The attorney for 16-year-old Rockey Magar in court documents contends he discovered information following his client’s May 15 sentencing hearing.
The informtion could have impacted the judge’s decision that ordered him to serve 2-to-5 years in state prison, according to defense attorney Andrew Skala.
Magar pleaded guilty in January to charges of causing a catastrophe, rioting, institutional vandalism and making terroristic threats in connection to a riot at the Outside In School of Experiential Learning on Jan. 4, 2025.
Prosecutors said Magar punched a juvenile staff member in the jaw during what authorities contended was a violent riot that included among more than two dozen youth residents.
Police said teens threatened to kill staff members, used a floor lamp as a weapon and wielded pencils and broken glass in the melee while others reportedly used wooden handles and spoons as weapons as juveniles ran and fought through the hallways of the facility.
Magar was one of 15 juveniles charged in connection to the riot. He was the lone juvenile to be prosecuted as an adult.
Skala contends Magar was born in a refugee camp in Nepal, and lived there until the age of 4 when he and his family moved to the United States. Between 2008 to 2017, about 96,000 Bhutanese refugees were resettled across the country.

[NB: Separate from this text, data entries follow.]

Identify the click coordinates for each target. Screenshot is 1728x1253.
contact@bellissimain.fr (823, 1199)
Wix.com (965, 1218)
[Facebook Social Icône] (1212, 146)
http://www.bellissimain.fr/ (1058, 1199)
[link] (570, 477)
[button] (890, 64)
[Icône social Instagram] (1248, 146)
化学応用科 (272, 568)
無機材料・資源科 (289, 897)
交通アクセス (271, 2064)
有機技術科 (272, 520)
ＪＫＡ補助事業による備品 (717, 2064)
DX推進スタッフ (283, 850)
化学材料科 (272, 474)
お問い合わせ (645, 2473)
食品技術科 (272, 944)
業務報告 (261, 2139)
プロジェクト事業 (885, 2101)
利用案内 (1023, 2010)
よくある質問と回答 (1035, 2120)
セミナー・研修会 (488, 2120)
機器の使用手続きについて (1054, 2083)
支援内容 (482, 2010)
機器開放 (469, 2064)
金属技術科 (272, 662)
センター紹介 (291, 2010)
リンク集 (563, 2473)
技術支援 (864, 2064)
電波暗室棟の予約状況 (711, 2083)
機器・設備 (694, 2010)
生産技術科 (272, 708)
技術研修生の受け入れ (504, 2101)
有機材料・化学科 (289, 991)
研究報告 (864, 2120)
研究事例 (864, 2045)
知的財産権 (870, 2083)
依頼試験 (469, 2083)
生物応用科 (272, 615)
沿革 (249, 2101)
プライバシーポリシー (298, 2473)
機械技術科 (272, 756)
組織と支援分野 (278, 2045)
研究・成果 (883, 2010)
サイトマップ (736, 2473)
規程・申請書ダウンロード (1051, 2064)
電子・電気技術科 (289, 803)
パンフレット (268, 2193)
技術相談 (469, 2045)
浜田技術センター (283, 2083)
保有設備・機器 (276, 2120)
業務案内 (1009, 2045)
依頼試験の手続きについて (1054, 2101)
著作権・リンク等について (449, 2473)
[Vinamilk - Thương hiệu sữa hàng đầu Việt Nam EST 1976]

“The defendant’s uncle informed (defense attorney Andrew Skala) that the defendant’s family and defendant belonged to a Bhutanese refugee community who faced violent and political prosecution from Bhutan,” according to the appeal.
During Magar’s sentencing hearing, the Westmoreland County Common Pleas Court Judge Meagan Bilik-DeFazio said she had no explanation for Magar’s actions. She wondered aloud what contributed to the teen’s violent behavior at the detention facility and repeated disciplinary actions while incarcerated at the Lawrence County Jail after his arrest.
Skala, in his request for leniency, said the new information about Magar’s past provides was not part of the teen’s juvenile criminal record from Dauphin County and might answer the judge’s question.
“There is a stigma among Nepali men regarding certain issues pertaining to mental illness/trauma,” Skala wrote. He suggested the judge should reconsider Magar’s background to craft a modified sentence.